* **Stored items**:
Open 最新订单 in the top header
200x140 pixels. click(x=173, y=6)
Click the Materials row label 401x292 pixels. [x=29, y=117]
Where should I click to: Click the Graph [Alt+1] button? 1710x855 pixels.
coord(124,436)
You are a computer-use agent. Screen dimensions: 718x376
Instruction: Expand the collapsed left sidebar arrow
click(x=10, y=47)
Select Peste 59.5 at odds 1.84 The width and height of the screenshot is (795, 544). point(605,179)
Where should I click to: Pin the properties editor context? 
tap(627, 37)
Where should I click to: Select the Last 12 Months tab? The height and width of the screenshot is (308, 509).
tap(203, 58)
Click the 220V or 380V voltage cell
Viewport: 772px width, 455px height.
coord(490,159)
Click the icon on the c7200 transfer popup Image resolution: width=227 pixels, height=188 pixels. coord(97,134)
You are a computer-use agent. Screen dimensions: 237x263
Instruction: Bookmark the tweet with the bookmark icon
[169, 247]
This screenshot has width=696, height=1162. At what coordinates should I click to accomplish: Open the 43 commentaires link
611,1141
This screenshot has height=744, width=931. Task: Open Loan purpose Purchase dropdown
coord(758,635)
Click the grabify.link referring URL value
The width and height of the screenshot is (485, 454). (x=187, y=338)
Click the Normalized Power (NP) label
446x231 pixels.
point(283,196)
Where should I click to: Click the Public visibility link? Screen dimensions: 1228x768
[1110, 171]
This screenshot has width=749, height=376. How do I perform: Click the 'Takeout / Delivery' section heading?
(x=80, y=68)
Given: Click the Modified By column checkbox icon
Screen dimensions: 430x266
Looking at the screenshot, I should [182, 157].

* **WORK ITEM**: From the line containing "This screenshot has width=696, height=1162." down to the final line of the data, write out every line exactly; both the first and last of these belong in your answer, and nothing else does.

* **RESULT OF THE TASK**:
This screenshot has width=696, height=1162. At what coordinates should I click to accomplish: Open the 43 commentaires link
611,1141
This screenshot has height=744, width=931. Task: Open Loan purpose Purchase dropdown
coord(758,635)
Click the grabify.link referring URL value
The width and height of the screenshot is (485, 454). (x=187, y=338)
Click the Normalized Power (NP) label
446x231 pixels.
point(283,196)
Where should I click to: Click the Public visibility link? Screen dimensions: 1228x768
[1110, 171]
This screenshot has width=749, height=376. How do I perform: Click the 'Takeout / Delivery' section heading?
(x=80, y=68)
Given: Click the Modified By column checkbox icon
Screen dimensions: 430x266
Looking at the screenshot, I should [182, 157].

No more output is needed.